▸ TASK MATERIAL:

------------

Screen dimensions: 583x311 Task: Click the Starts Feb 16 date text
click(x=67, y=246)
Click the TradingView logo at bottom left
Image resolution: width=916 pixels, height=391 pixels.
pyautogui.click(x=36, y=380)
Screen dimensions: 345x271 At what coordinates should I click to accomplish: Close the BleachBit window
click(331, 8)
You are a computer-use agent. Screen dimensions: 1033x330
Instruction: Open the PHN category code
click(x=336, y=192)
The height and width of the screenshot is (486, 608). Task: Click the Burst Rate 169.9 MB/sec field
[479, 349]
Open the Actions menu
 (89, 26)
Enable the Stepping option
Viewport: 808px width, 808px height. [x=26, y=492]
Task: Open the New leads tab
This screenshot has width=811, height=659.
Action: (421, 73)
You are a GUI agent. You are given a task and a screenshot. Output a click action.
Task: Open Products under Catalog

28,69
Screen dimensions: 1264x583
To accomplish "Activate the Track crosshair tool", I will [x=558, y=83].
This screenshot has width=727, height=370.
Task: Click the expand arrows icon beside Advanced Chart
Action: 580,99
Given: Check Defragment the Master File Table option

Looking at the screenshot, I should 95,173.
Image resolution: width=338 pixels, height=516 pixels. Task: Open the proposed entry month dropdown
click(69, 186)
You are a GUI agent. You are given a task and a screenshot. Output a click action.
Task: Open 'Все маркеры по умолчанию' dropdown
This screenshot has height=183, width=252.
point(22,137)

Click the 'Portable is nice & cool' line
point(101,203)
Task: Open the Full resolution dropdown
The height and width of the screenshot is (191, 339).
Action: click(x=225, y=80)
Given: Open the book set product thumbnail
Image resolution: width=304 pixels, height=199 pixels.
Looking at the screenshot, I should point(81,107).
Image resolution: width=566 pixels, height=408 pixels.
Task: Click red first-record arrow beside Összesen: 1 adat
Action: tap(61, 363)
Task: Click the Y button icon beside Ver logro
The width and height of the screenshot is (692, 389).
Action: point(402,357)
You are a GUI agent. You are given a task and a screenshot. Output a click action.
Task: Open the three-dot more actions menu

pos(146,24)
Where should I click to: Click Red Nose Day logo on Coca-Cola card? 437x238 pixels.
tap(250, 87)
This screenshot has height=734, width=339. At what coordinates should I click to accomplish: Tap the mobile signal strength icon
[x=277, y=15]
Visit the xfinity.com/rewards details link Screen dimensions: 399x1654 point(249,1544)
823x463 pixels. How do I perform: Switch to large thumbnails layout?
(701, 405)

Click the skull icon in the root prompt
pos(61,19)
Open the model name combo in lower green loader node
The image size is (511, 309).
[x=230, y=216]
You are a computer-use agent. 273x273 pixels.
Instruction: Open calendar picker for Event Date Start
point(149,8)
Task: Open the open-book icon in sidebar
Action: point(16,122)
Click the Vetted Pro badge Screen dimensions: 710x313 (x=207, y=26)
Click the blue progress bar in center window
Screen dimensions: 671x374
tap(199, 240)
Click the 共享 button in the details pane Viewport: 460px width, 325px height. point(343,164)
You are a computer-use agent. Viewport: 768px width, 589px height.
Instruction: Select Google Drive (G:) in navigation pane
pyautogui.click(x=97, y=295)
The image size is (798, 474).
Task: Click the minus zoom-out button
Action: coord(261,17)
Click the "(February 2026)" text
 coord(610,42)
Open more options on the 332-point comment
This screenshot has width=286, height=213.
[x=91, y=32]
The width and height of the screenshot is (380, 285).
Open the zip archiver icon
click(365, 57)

------------

▸ WHAT IS EXPECTED:
Each line of the records above should be copied exactly.

▸ RESULT OF THE TASK:
Screen dimensions: 583x311 Task: Click the Starts Feb 16 date text
click(x=67, y=246)
Click the TradingView logo at bottom left
Image resolution: width=916 pixels, height=391 pixels.
pyautogui.click(x=36, y=380)
Screen dimensions: 345x271 At what coordinates should I click to accomplish: Close the BleachBit window
click(331, 8)
You are a computer-use agent. Screen dimensions: 1033x330
Instruction: Open the PHN category code
click(x=336, y=192)
The height and width of the screenshot is (486, 608). Task: Click the Burst Rate 169.9 MB/sec field
[479, 349]
Open the Actions menu
 (89, 26)
Enable the Stepping option
Viewport: 808px width, 808px height. [x=26, y=492]
Task: Open the New leads tab
This screenshot has width=811, height=659.
Action: (421, 73)
You are a GUI agent. You are given a task and a screenshot. Output a click action.
Task: Open Products under Catalog

28,69
Screen dimensions: 1264x583
To accomplish "Activate the Track crosshair tool", I will [x=558, y=83].
This screenshot has width=727, height=370.
Task: Click the expand arrows icon beside Advanced Chart
Action: 580,99
Given: Check Defragment the Master File Table option

Looking at the screenshot, I should 95,173.
Image resolution: width=338 pixels, height=516 pixels. Task: Open the proposed entry month dropdown
click(69, 186)
You are a GUI agent. You are given a task and a screenshot. Output a click action.
Task: Open 'Все маркеры по умолчанию' dropdown
This screenshot has height=183, width=252.
point(22,137)

Click the 'Portable is nice & cool' line
point(101,203)
Task: Open the Full resolution dropdown
The height and width of the screenshot is (191, 339).
Action: click(x=225, y=80)
Given: Open the book set product thumbnail
Image resolution: width=304 pixels, height=199 pixels.
Looking at the screenshot, I should point(81,107).
Image resolution: width=566 pixels, height=408 pixels.
Task: Click red first-record arrow beside Összesen: 1 adat
Action: tap(61, 363)
Task: Click the Y button icon beside Ver logro
The width and height of the screenshot is (692, 389).
Action: point(402,357)
You are a GUI agent. You are given a task and a screenshot. Output a click action.
Task: Open the three-dot more actions menu

pos(146,24)
Where should I click to: Click Red Nose Day logo on Coca-Cola card? 437x238 pixels.
tap(250, 87)
This screenshot has height=734, width=339. At what coordinates should I click to accomplish: Tap the mobile signal strength icon
[x=277, y=15]
Visit the xfinity.com/rewards details link Screen dimensions: 399x1654 point(249,1544)
823x463 pixels. How do I perform: Switch to large thumbnails layout?
(701, 405)

Click the skull icon in the root prompt
pos(61,19)
Open the model name combo in lower green loader node
The image size is (511, 309).
[x=230, y=216]
You are a computer-use agent. 273x273 pixels.
Instruction: Open calendar picker for Event Date Start
point(149,8)
Task: Open the open-book icon in sidebar
Action: point(16,122)
Click the Vetted Pro badge Screen dimensions: 710x313 (x=207, y=26)
Click the blue progress bar in center window
Screen dimensions: 671x374
tap(199, 240)
Click the 共享 button in the details pane Viewport: 460px width, 325px height. point(343,164)
You are a computer-use agent. Viewport: 768px width, 589px height.
Instruction: Select Google Drive (G:) in navigation pane
pyautogui.click(x=97, y=295)
The image size is (798, 474).
Task: Click the minus zoom-out button
Action: coord(261,17)
Click the "(February 2026)" text
 coord(610,42)
Open more options on the 332-point comment
This screenshot has width=286, height=213.
[x=91, y=32]
The width and height of the screenshot is (380, 285).
Open the zip archiver icon
click(365, 57)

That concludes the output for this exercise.